1️⃣ Leading Economic Indicator (LEI): Prophecy of Crises
This indicator is the crystal ball of the economy. It does not wait for the disaster to tell you about it, but predicts structural damage in the economy months before the general public realizes it. This indicator relies on a set of leading data such as the bond yield curve, new housing starts, and consumer confidence. When this indicator triggers a negative signal, it means that the countdown to recession has already begun.
2️⃣ Concurrent Economic Indicator (COI): Mirror of reality
If the leading indicator is the prophecy, then the concurrent indicator is the moment of truth. It measures the current health of the economy through real-time data such as employment, industrial production, and retail sales. Historically, this indicator has never been wrong; when it starts to roll over, that is the official announcement of the beginning of a recession. It is the indicator that confirms the prophecy has come true.
3️⃣ Lagging Economic Indicator (LAG): Inflation Compass
This lagging indicator comes in to confirm the direction the economy has already taken. Its main function is to determine the inflation system and bond yields (upward or downward). Understanding this indicator helps us determine the overall investment environment, as declining inflation and yields are usually positive for risky assets like stocks and cryptocurrencies in the short term, even in the face of an impending recession.

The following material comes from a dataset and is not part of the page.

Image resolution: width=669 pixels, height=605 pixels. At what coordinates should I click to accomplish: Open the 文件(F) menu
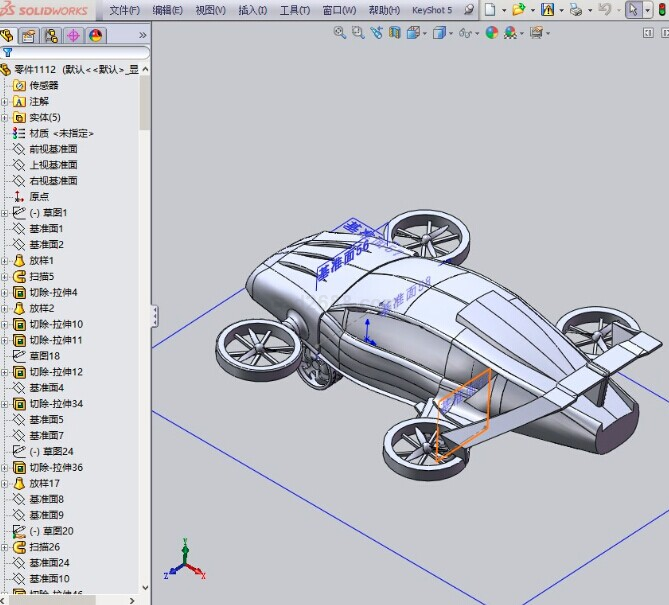[124, 10]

Where are we now in June 2025?
We are in a very critical moment. The picture speaks for itself:
"We are in the late stage of the economic cycle"

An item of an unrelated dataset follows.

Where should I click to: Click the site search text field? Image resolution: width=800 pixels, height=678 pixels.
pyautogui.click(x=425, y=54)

✅ Leading Indicator: Triggered a warning signal (November 2024)
Concurrent Indicator: Holding up so far but the collapse is coming
Lagging Indicator: Clear downward trend
Current economic data supports this analysis. Major financial institutions like "JP Morgan" and "Goldman Sachs" have raised the probability of a recession to 40%, citing political uncertainty and trade tensions as key factors. Although the annual inflation rate in May 2025 stabilized at 2.4%, a reasonable level, the full effects of tariff policies have yet to manifest, creating a deceptive calm before the storm.
The Last Golden Opportunity: The "Blow-Off Top" Strategy
Before every major collapse, a final wave of rising often occurs, which serves as a trap for unprepared traders and a golden opportunity for professionals. This phenomenon is known as a "Blow-Off Top."
Why is this happening now?
With the lagging indicator (inflation and yields) trending downward, investors look for any assets that can provide quick returns. This directs massive liquidity towards riskier and more volatile assets like cryptocurrencies and tech stocks, leading to sharp and unsustainable price spikes extending until Fall 2025.
Cryptocurrency strategy for this phase:
Capitalizing on momentum: Traders should focus on short-term trading strategies like day trading and swing trading to take advantage of the expected sharp fluctuations.
Technical Monitoring: Key resistance levels must be watched. For example, Bitcoin breaking the $112,000 level could drive it towards a final peak at $120,000 before reversing.
Strict Risk Management: This phase is highly risky. Using stop-loss orders is not an option but a necessity to protect capital from sudden collapses.
Comprehensive Action Plan: How to build wealth in the upcoming crisis?
Real wealth is not built in times of prosperity, but in times of crisis. The upcoming recession is not just a threat, but a historic opportunity for those who have the knowledge and the right action plan.
1. Pre-Recession Phase (Now - Fall 2025):
Action: Cautiously capitalize on the recent uptrend.
Goal: Achieve quick profits and accumulate liquidity (cash or stablecoins).
Leading Indicator: Monitor the concurrent indicator (COI). Its moment of decline is a signal to exit the market.
2. Recession Phase (Post Fall 2025):
Action: Start gradual buying at significant dips.
Goal: Build long-term investment positions in high-quality assets at discounted prices.
Strategy: Apply a Dollar Cost Averaging (DCA) strategy on leading cryptocurrencies like Bitcoin and Ethereum, where you buy a fixed amount at regular intervals to reduce the impact of volatility.
3. Economic Cycle Bottom Phase:
Action: Buy more aggressively.
Goal: Maximize returns at the beginning of the new economic cycle.
Leading Indicator: When all three indicators (leading, concurrent, and lagging) start to reverse upwards, this is the sure sign that a bottom has formed and a new upcycle has begun.
Always remember, in the world of markets, knowledge is power, and timing is everything. Be prepared, as great opportunities wait for no one.